OverflowError: (34, 'Numerical result out of range')

## Relational Operators

| Symbol | Task Performed |
|----|---|
| == | True, if it is equal |
| !=  | True, if not equal to |
| < | less than |
| > | greater than |
| <=  | less than or equal to |
| >=  | greater than or equal to |

Note the difference between `==` (equality test) and `=` (assignment)

In [35]:
z = 2
z == 2

True

In [36]:
z > 2

False

Comparisons can also be chained in the mathematically obvious way.
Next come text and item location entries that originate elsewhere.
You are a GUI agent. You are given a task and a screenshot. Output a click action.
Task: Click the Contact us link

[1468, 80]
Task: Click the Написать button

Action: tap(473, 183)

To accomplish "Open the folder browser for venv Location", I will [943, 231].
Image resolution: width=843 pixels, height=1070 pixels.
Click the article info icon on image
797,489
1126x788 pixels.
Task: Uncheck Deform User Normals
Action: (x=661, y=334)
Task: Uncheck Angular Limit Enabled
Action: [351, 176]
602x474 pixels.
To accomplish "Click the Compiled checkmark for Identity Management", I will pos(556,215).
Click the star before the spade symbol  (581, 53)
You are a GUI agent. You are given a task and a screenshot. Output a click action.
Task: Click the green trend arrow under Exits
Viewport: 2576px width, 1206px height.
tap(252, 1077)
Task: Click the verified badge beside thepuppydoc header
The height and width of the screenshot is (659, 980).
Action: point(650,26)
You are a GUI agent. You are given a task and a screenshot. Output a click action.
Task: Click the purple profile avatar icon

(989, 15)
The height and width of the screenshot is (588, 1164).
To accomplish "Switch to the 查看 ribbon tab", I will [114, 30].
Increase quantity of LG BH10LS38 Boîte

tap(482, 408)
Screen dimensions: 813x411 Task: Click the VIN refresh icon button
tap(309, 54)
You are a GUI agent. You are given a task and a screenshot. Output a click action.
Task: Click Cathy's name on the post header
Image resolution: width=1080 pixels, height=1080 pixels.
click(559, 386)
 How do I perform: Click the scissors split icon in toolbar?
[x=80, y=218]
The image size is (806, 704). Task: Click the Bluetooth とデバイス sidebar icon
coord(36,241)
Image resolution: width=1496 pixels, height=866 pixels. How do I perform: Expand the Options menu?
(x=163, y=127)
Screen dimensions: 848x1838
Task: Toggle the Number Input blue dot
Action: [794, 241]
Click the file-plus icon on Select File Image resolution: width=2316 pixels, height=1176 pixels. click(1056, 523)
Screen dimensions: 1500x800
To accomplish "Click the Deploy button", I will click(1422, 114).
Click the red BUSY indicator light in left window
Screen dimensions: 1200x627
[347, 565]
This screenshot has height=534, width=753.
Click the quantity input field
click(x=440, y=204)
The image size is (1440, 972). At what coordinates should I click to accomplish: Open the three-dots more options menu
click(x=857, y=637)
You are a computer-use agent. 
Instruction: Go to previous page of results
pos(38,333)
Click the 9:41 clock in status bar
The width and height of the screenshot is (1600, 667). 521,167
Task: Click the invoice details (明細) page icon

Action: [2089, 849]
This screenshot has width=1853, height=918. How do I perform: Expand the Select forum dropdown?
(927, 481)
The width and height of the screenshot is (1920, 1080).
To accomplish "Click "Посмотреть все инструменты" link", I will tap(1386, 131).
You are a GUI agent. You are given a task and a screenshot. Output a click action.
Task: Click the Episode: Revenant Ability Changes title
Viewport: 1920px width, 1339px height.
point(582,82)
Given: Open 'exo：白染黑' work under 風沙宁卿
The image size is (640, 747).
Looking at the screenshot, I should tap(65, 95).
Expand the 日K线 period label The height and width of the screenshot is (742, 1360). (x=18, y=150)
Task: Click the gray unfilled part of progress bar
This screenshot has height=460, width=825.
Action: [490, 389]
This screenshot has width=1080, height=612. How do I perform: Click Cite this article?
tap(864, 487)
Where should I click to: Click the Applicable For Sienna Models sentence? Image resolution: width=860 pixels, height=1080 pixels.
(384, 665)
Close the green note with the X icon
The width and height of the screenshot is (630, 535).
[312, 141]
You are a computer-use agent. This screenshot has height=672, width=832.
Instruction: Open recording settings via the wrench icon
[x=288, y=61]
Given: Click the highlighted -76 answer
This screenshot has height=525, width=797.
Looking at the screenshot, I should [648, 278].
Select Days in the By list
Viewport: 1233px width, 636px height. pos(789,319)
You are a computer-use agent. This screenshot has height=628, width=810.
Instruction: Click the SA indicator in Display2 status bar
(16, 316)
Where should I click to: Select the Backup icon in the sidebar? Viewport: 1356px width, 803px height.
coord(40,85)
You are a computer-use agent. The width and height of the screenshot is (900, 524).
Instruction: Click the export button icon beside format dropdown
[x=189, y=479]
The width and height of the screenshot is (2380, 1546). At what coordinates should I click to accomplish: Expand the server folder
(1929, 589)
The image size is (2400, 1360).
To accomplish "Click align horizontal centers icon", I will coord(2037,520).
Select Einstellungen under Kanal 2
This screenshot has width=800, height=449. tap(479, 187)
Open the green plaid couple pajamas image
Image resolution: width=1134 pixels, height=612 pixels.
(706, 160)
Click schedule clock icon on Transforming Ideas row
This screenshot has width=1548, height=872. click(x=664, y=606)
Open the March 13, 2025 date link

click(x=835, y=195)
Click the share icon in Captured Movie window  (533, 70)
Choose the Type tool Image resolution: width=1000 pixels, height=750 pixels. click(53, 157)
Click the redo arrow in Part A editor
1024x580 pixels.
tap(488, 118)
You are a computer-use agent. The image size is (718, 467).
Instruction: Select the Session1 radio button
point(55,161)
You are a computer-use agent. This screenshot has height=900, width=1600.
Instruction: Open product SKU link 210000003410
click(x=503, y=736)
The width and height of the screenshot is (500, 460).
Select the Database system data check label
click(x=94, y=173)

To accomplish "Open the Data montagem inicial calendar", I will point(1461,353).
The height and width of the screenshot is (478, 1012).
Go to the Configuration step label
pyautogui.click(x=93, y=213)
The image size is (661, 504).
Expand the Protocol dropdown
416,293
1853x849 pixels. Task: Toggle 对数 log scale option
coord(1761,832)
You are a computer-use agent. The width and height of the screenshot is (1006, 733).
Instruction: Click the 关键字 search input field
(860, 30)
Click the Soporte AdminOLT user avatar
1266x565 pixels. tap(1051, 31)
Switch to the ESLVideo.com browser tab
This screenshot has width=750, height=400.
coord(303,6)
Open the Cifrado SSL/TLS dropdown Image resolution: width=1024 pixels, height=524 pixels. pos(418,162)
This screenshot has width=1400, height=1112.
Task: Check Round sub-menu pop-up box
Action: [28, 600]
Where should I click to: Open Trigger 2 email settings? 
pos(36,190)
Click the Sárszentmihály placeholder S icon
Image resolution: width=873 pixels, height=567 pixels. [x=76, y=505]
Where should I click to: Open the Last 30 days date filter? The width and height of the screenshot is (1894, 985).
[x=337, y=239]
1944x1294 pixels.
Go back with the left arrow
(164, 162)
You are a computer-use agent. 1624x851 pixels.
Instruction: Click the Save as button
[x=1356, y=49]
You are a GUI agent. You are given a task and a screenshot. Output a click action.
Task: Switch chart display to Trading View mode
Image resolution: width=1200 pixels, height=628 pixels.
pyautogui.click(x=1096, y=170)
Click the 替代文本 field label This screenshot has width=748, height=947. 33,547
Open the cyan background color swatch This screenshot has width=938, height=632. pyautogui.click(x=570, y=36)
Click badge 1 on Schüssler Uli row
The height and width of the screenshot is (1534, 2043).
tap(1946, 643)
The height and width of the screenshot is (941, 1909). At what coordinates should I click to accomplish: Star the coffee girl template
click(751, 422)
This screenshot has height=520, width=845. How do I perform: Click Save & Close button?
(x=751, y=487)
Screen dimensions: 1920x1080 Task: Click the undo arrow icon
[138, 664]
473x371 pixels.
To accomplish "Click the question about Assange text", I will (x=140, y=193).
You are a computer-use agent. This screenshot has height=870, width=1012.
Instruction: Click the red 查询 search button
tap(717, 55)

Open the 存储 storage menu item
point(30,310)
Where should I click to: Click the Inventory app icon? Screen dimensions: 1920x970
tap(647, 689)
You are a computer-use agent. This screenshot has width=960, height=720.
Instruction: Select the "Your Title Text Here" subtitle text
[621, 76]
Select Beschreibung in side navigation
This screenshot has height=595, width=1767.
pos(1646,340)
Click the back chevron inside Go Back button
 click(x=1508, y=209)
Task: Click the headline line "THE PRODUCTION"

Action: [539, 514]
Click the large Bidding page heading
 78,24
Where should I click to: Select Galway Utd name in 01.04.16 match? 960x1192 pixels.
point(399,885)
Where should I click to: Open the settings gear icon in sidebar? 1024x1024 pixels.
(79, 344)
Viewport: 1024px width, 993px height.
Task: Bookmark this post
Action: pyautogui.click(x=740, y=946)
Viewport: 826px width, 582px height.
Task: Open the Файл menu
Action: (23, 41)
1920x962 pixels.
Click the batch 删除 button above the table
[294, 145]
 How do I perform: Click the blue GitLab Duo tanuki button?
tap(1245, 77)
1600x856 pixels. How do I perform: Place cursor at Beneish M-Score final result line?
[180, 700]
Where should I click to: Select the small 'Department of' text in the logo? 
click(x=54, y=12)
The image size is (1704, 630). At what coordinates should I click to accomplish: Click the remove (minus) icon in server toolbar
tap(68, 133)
The following will work as expected in Python (but not in other languages like C/C++):

In [37]:
0.5 < z <= 1

False

### String Operations

Four binary operators act on strings:**in** , **not in** , **+** , and **\***

Let's use the mitochondrial tRNA (NCBI Reference Sequence: NC_012920.1) to practice with string operations: NCBI Reference Sequence: NC_012920.1

In [55]:
trna='AAGGGCTTAGCTTAATTAAAGTGGCTGATTTGCGTTCAGTTGATGCAGAGTGGGGTTTTGCAGTCCTTA'

In [56]:
# we can check if a given motif is in sequence

'ATTAA' in trna

True

In [40]:
# We can also check if a given motif is absent

'GGCTGTT' not in trna

True

In [41]:
#we can concatentate two strings

'ATTAA' + 'GGCTGTT'

'ATTAAGGCTGTT'

In [42]:
# Create a long string from a substring by multiplying with an integer
'GGCTGTT' * 4

'GGCTGTTGGCTGTTGGCTGTTGGCTGTT'

We'll continue with string formatting in the next lecture.